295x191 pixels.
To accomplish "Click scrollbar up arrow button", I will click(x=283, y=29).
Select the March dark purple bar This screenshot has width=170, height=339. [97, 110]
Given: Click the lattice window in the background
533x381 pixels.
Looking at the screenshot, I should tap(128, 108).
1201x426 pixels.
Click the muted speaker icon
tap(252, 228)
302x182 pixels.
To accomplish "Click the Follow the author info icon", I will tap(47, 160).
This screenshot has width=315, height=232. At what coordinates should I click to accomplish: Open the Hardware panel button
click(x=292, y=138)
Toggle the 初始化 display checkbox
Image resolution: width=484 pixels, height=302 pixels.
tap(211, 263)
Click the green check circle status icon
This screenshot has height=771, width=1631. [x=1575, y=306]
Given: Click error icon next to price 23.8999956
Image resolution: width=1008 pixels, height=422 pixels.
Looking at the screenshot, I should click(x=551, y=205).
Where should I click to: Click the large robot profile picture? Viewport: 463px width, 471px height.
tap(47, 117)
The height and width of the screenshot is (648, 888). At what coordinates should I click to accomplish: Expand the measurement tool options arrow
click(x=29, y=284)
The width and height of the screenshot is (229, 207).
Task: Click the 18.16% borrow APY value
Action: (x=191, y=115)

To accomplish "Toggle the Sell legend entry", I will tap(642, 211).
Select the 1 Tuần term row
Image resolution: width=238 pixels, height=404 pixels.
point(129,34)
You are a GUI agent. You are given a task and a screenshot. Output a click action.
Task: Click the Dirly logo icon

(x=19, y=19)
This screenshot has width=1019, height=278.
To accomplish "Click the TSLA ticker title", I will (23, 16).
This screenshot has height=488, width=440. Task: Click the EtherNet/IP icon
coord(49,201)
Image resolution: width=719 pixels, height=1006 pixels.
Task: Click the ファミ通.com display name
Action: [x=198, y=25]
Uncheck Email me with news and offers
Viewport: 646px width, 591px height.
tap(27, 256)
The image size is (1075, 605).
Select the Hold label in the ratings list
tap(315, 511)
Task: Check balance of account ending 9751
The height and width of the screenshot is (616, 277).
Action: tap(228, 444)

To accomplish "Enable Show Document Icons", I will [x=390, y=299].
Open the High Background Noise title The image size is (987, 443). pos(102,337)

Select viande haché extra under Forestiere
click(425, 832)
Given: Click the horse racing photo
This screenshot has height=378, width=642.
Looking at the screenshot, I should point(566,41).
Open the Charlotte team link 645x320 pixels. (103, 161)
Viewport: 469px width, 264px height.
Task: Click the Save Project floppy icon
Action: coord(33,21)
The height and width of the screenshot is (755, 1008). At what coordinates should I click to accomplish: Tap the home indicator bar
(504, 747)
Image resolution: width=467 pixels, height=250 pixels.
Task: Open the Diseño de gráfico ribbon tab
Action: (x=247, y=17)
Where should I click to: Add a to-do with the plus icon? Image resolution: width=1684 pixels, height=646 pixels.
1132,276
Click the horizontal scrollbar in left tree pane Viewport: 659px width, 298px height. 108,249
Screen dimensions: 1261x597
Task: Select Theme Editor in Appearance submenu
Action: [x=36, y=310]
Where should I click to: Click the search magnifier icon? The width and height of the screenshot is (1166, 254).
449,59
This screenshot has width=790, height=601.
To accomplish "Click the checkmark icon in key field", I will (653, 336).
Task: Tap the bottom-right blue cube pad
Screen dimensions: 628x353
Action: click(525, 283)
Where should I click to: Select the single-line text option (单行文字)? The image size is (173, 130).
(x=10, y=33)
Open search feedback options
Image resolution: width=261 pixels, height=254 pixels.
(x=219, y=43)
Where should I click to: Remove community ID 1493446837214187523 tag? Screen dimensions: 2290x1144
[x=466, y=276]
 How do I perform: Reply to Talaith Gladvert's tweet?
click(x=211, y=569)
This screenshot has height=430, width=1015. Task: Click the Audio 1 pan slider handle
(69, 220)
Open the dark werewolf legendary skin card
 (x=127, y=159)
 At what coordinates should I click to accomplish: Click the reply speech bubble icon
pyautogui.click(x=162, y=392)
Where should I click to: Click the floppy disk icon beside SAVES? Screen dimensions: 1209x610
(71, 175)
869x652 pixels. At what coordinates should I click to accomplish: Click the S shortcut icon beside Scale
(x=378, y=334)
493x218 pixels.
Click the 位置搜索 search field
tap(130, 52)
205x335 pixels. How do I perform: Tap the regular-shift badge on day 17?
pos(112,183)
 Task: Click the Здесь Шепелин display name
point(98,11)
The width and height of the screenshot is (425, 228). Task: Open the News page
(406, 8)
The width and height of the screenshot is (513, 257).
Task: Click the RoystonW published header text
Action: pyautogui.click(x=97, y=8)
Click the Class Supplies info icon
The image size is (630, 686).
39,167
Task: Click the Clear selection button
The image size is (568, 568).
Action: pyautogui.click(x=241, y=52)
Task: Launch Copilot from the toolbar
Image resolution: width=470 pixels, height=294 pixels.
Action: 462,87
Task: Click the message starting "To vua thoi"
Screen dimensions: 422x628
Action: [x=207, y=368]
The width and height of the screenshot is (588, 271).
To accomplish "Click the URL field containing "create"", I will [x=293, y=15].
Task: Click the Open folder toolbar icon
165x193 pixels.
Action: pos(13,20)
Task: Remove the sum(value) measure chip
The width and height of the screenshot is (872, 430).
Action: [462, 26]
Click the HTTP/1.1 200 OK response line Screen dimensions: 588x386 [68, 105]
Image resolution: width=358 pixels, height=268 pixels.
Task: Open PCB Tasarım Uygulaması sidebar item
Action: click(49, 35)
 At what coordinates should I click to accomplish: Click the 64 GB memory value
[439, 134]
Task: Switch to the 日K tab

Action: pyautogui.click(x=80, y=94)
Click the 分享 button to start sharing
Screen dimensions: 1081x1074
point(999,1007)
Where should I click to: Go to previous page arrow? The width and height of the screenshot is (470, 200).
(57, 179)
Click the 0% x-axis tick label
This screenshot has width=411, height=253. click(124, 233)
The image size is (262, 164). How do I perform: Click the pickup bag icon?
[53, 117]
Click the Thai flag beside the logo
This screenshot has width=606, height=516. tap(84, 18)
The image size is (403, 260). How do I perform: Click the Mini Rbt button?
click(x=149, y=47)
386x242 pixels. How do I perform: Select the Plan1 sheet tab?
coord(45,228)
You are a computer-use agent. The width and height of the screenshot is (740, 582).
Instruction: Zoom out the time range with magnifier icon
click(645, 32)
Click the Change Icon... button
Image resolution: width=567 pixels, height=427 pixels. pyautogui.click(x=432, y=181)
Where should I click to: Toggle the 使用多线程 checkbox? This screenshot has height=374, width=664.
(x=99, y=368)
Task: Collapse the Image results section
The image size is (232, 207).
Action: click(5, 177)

▸ **Exercise**
Only lines that contain the string "agent" count; pick each one out of the records and copy it.

▸ **Task output**
You are a GUI agent. You are given a task and a screenshot. Output a click action.
You are a computer-use agent. The width and height of the screenshot is (740, 582).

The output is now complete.